- **Exercise description**
Please answer these questions from the NBN text, one answer per line:
(a) About how long would a full 1.5 terabyte backup take on the current ADSL connection?
(b) In the remote surgery example, which city is the surgeon based in?
(c) Which two operating systems are named as examples of regular downloads?

- **Text under study**
The criticism seems to fall into the following camps:

  1. The market would naturally build this infrastructure due to demand for technology.
  2. It will only be used to download movies.
  3. It is too expensive.

Market forces alone will not build a piece of infrastructure like the NBN.  Market forces are driven by profit.  It would be only natural to set up in densely populated suburbs and area where business demands would mean a decent return for your investment.  The problem is that small towns in rural areas are nowhere near as profitable and will either miss out altogether or are a long way behind the city counterparts.  A project like the NBN should be for the benefit of all.  It may an old fashioned idea but market forces won't do that, but government intervention can.

The NBN is far more useful than simply speeding up movie downloads. That is a simplistic and myopic view of a what fast broad band can do. 

The potential uses for remote medicine alone are enormous.  Scanned x-rays in a rural hospital can be easily given a second opinion from a major city hospital.  Surgery performed on a patient in Alice Springs by a surgeon based in Perth via robot could technically be done using fast broadband.

Cloud computing has gone from arcane to buzzword. Something as simple as backing up data to cloud server is quite possible these days.  It makes good sense to back up precious data off site in case disaster strikes.  I have a backup system for my data but that back up system is based in the same building.  The size of the backup files comes to around 1.5 terabytes.  A full backup on my current ADSL connection of that size to a cloud would take about 7 months.  On an NBN plan from the same ISP, I could do that in just over a week for a similarly priced plan.  That technology will evolve and the network will expand and get faster.  In the coming years most people will be backing up to cloud servers. 

A few years ago we all groaned when Microsoft released a 50meg download for Internet Explorer.  We all groaned because it left us with a long slow download on dial up connections. The landlinw was tied up for several hours. 

Nowadays, operating systems are downloaded on a regular basis.  One needs to look no further than Ubuntu or Apple's OSX Lion.  There are plenty of other examples.

A NBN will make working from home a lot easier with a secure VPN tunnel over fast internet. Surely a mobile, more flexible workforce is good for the econony. 

Another great benefit is the NBN could well level the gap between rural and city areas.  Many rural areas have slow or non existent internet. This puts them at a considerable disadvantage to their metropolitan counterparts.

A national broaband accessible to all Australians is of a great benefit for current uses, not to mention unthought of uses in the future.

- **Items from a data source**
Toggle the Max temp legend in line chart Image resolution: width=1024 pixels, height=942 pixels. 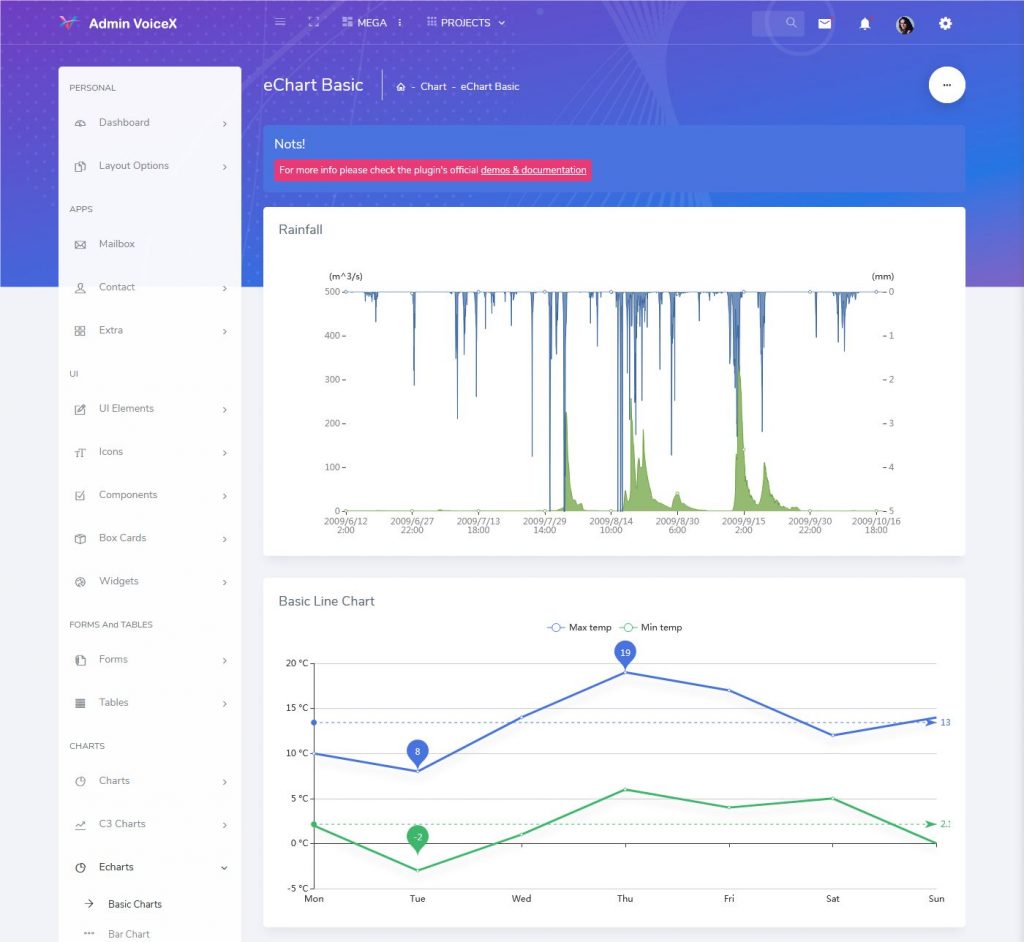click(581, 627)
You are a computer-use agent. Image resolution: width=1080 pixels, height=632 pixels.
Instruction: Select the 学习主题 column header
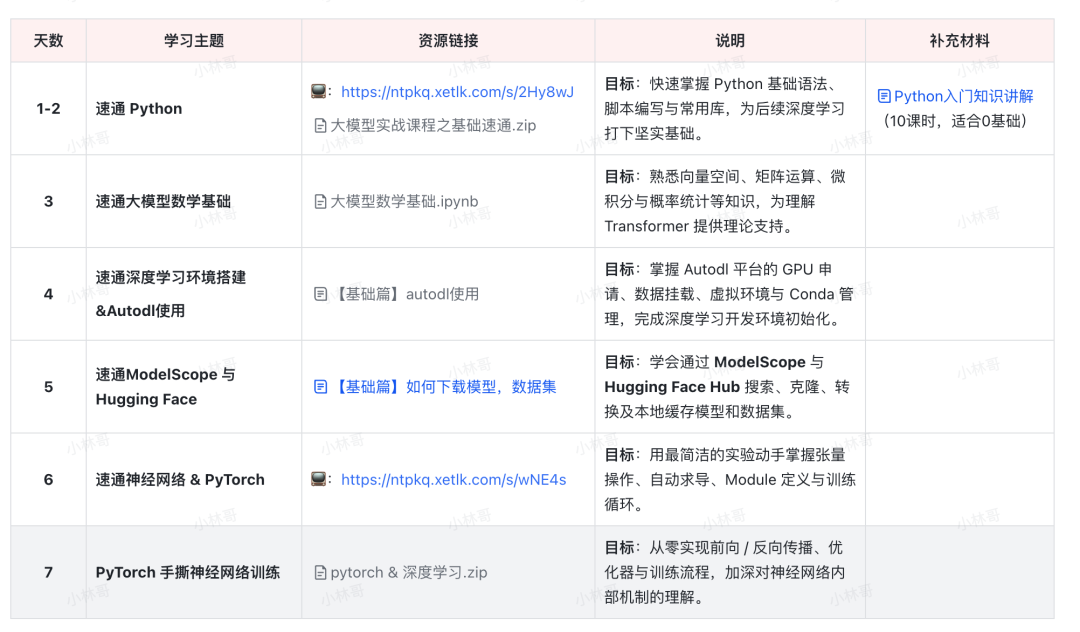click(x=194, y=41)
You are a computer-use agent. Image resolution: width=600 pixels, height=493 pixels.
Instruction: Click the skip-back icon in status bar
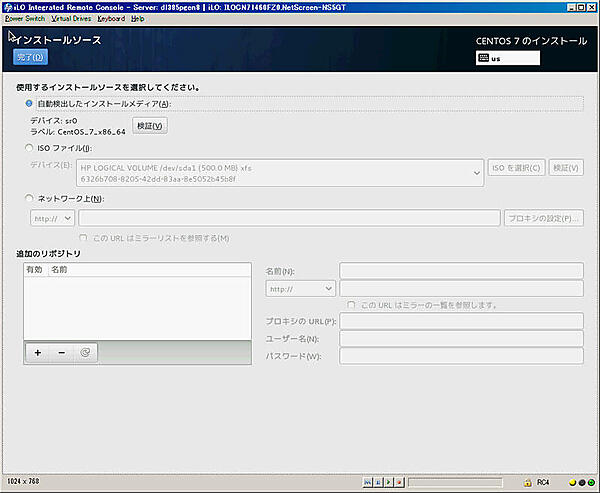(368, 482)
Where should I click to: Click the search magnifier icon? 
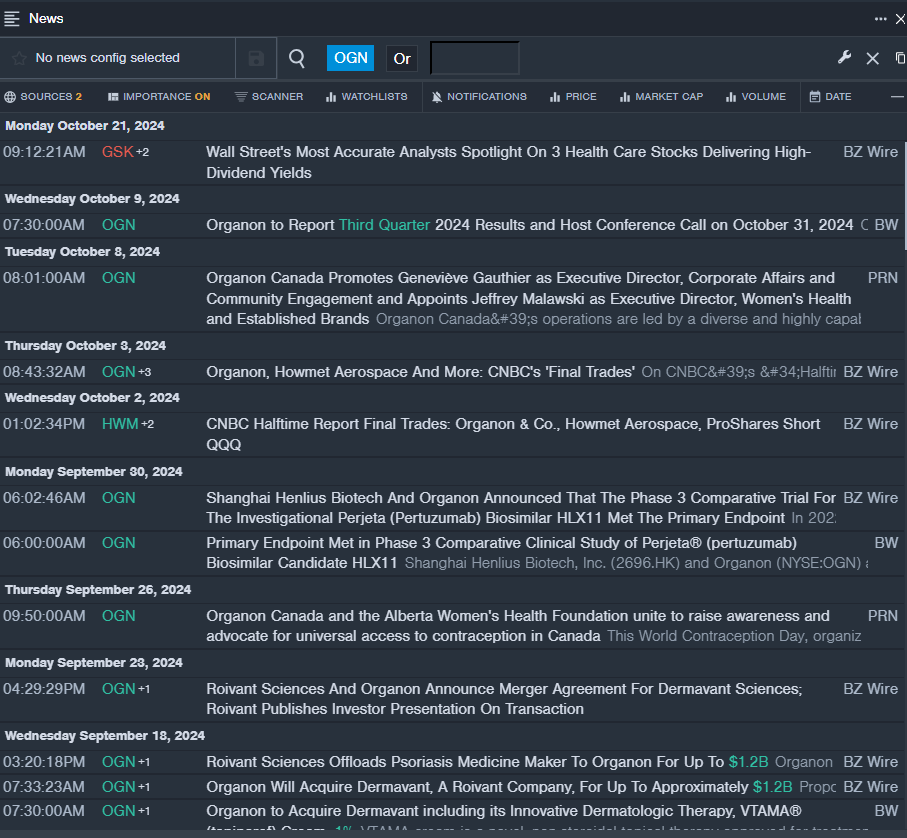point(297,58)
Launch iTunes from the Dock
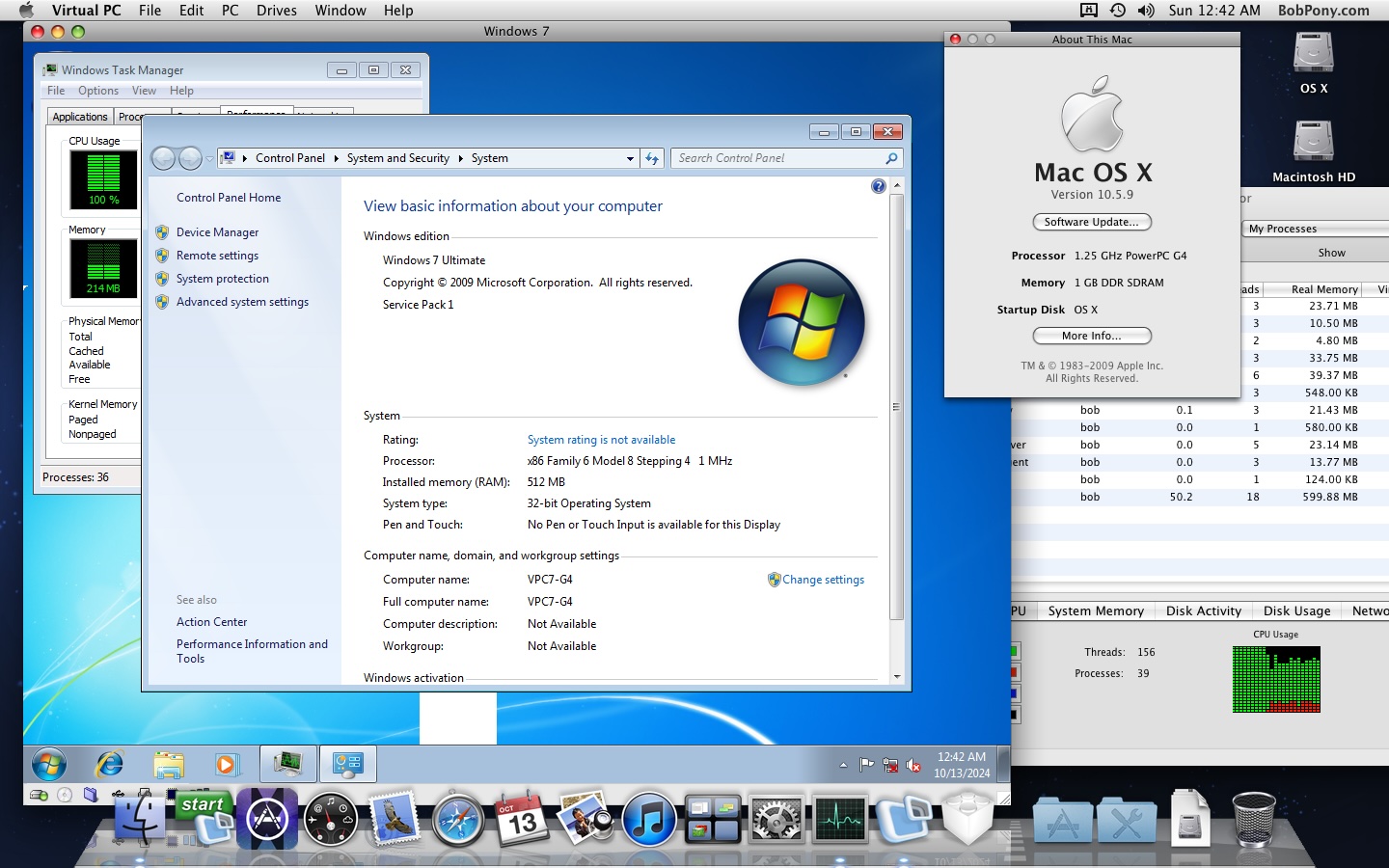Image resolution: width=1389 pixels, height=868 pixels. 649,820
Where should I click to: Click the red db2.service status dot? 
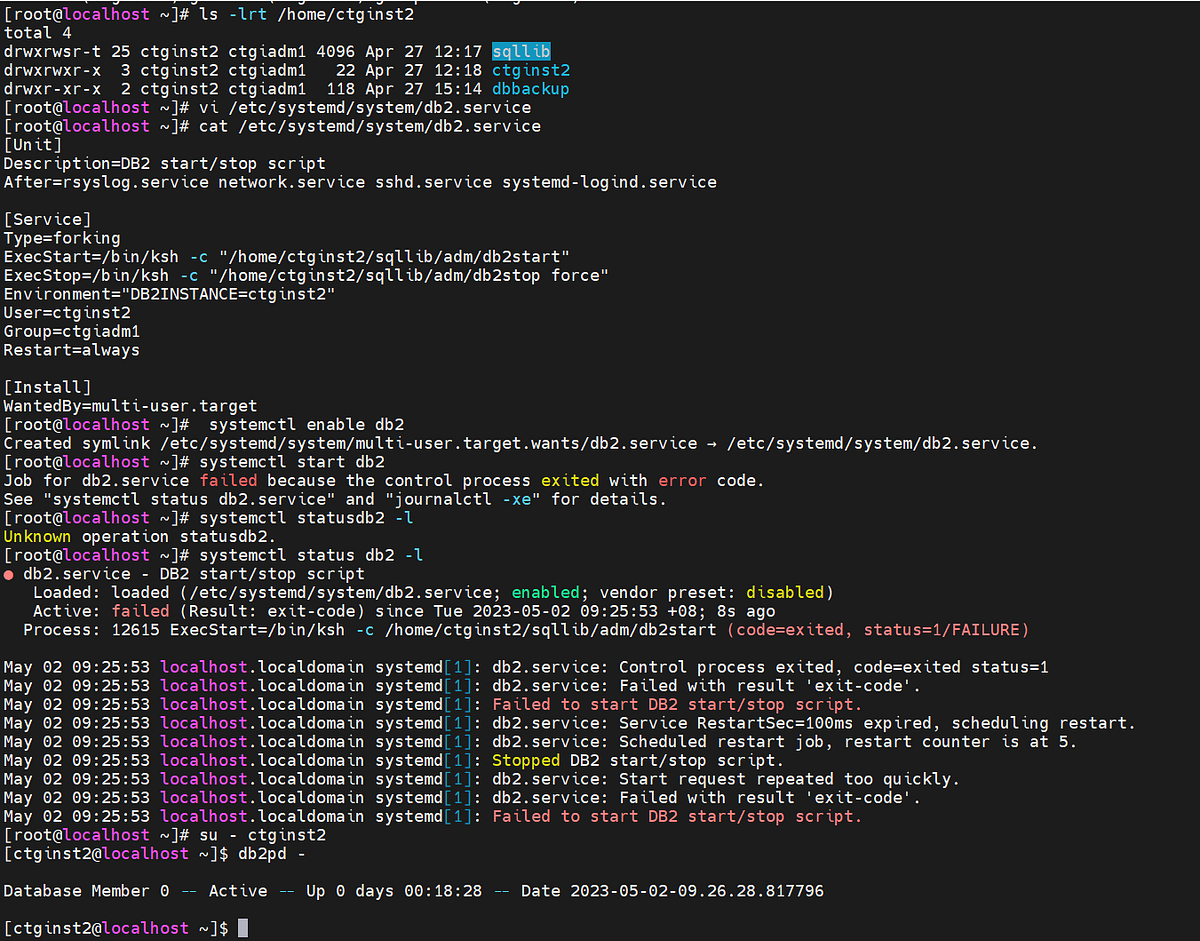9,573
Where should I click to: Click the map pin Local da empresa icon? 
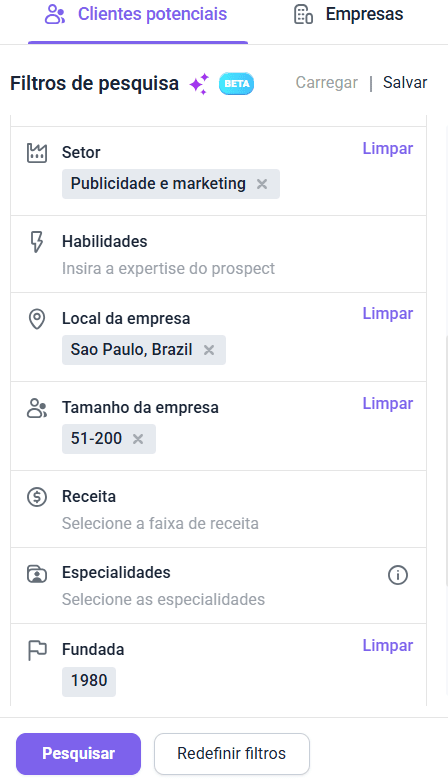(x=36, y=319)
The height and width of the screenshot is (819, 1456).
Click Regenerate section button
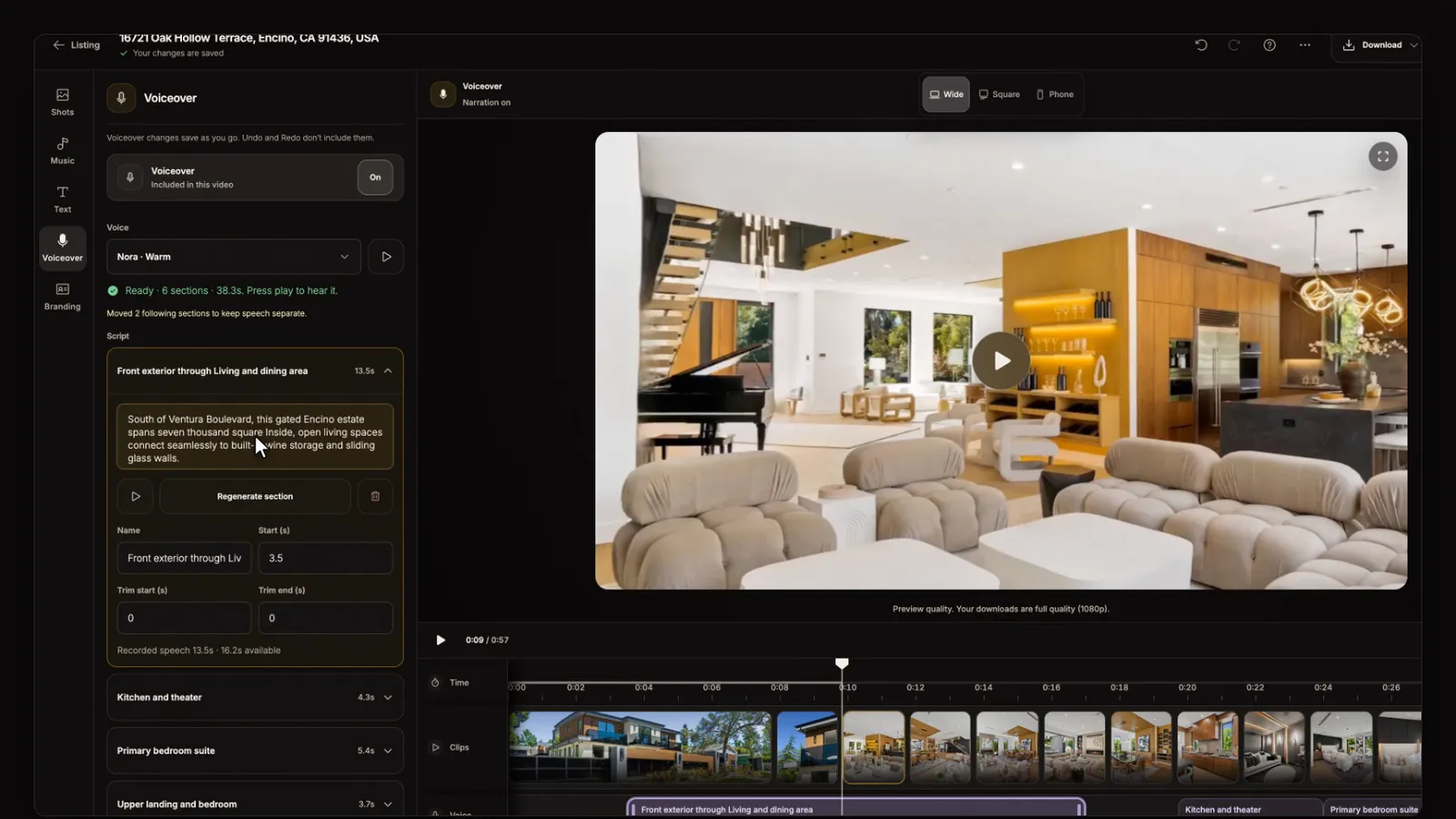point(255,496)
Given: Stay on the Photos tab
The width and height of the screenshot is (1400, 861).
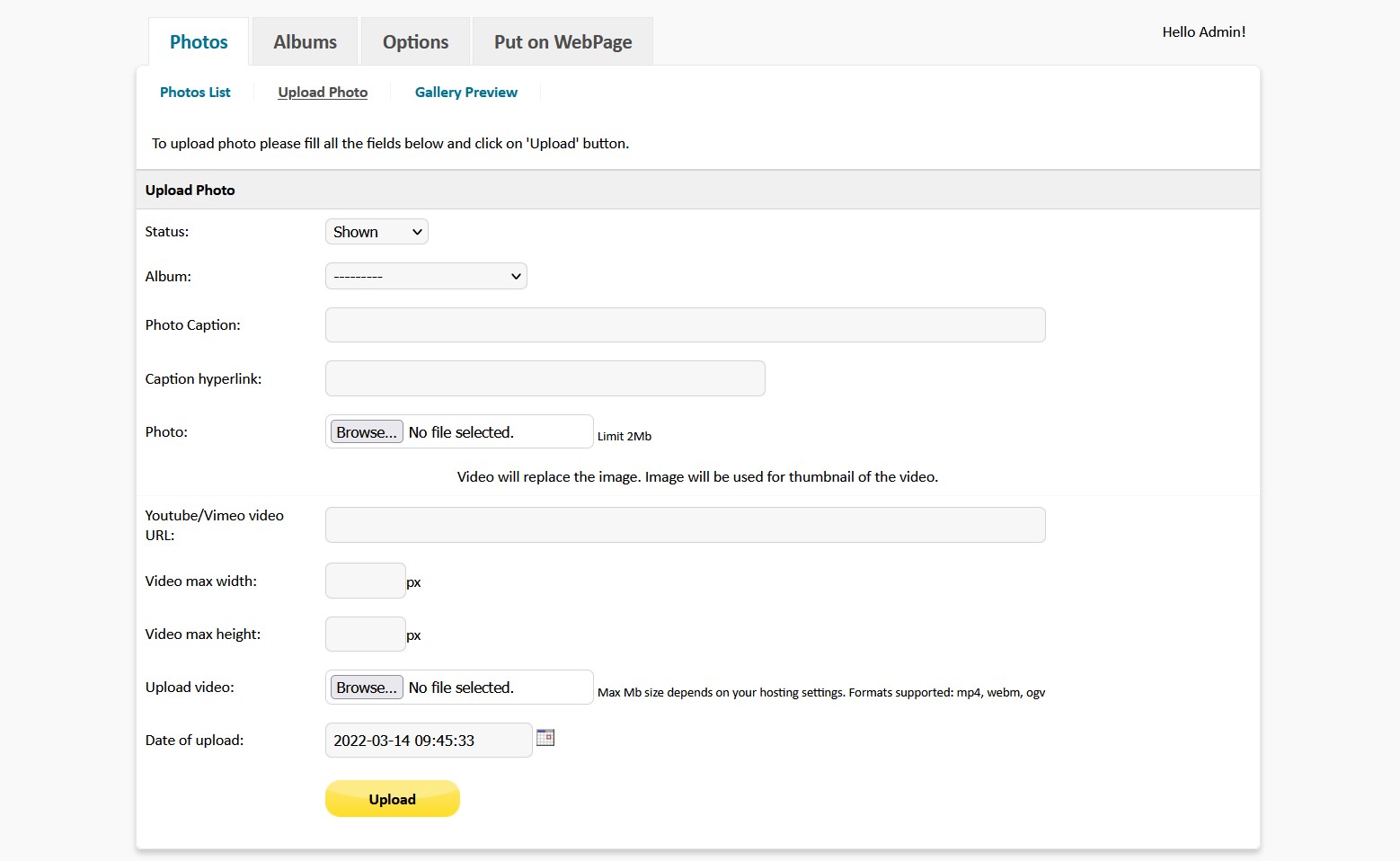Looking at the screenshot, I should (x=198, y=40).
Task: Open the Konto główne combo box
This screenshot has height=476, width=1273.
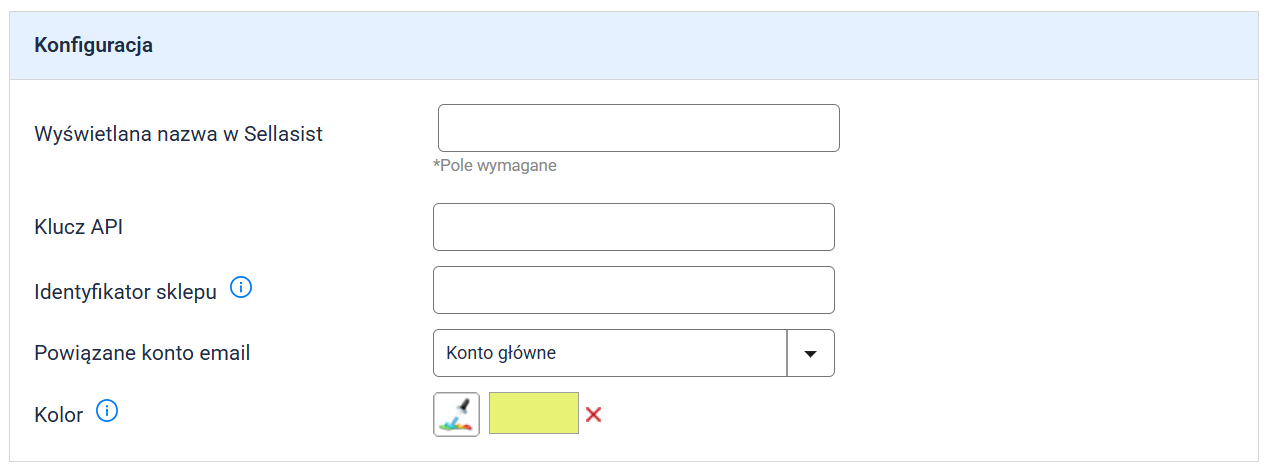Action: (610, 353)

- **Problem solution**
(a) About 7 months.
(b) Perth.
(c) Ubuntu and Apple's OSX Lion.